程蕴慈现如今一颗心都在儿子身上,看江誉白也无风无浪的,也不大关注他,都是程燕琳一直替她盯着。听她这样一提,也便做出慈母的样子,“哦,是吗?我就说年轻人就要有年轻人的样子。到了新地方就要多交些朋友。”
江誉白放下刀叉,笑着道:“燕姨行行好,不要在母亲前头给我穿小鞋。我可从来也不交什么女朋友的,哪里有什么‘新’‘旧’?”
程氏这一点也算是清楚,他向来交往的女人多,倒没什么长久厮混的,也没传过不好听的话。因为他样子出挑,倒是不少牌搭子还求着她牵红线,但她可不会轻易松口。外人瞧了,还只当她爱重小儿子,谁家的姑娘都瞧不上。
程燕琳依旧不依不饶地笑道:“在长辈面前就装乖吗?我都瞧见好几回了。上回在码头,见了人家小姐就生生把我和晏阳丢开不理了。真真重色轻友。”
江誉白投降似的笑了,“好好好,是在追求一个女孩子。不过才有点眉头,哪敢吓坏人家?等到时机成熟了,再带给父亲和母亲瞧。”
程燕琳不料他真就敢在家人面前认下了,心中恼怒。她掐着自己的手指叫自己冷静,面上却还只能端着笑。
江帅话很少,同这个儿子几乎没有交流,更不会单独相处。
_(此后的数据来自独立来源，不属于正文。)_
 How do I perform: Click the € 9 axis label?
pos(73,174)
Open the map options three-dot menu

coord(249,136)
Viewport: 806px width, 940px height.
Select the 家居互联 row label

这会儿却难得突然开了口,“下月你母亲要替我做寿,把姑娘带过来让我们看看。要是还行就定下来,要是不合适也不要耽误彼此。”
程氏也意外江帅这番话,但面子上她做得很周到,微微笑着附和。却是给了程燕琳使了个眼色。待到饭后,程燕琳去了程氏的房间,程氏事无巨细盘问一番,程燕琳自然是知无不言。
江启云一统了东南,为了稳固地盘,在震州设了行辕。江家新到震州不过半年,本地名门望族也有过接触。不过南家早就败了,既没人提起,程氏自然也是没听说过。家道中落的名门嫡女——这个出身程氏倒是满意的:正经人家出身,配得上江家的门楣;家道中落,未来就没有倚靠,小夫妻也翻不起什么风浪。给点钱他们就能安生地过小日子,哪里有劲头折腾旁的?
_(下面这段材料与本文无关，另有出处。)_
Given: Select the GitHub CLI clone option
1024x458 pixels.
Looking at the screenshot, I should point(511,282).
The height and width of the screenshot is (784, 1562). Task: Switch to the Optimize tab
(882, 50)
所以程氏对程燕琳后来所谓的江誉白花了多少钱,她倒不怎么在乎。江家的少爷风流一点也没什么,在外头哪有不花钱的道理?在女人身上折腾的多了,就没有Jing力在旁的事情上折腾。花得越多越好——越是花惯了钱,越知道钱的好处。他自己再没点本事,以后就更只能乖乖做孝子贤孙。
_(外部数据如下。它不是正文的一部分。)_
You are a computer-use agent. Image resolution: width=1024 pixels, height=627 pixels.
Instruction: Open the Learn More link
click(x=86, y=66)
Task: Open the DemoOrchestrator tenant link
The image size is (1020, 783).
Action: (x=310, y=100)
程氏摆了摆手叫她下去。程燕琳以为大姐会反对的,但程氏那意思是不打算管了?她心中越来越怨恨起来——她同江誉白是没未来的。她那么痛苦,他理应陪着她一起痛苦,才对得起她的痴恋。她得不到的,谁都得不到才好。想要进江家门,也要先问问她同不同意!
裴益从码头上接了裴仲桁下船。舟车劳顿,人看着十分疲惫。通平号第一条船下水就损失惨重,船毁了不说,还赔上了一船货。那货是要运到沪上的生丝,他刚从沪上处理理赔善后事宜回来,见码头上又多了不少生面孔,便蹙着眉头问裴益是怎么回事。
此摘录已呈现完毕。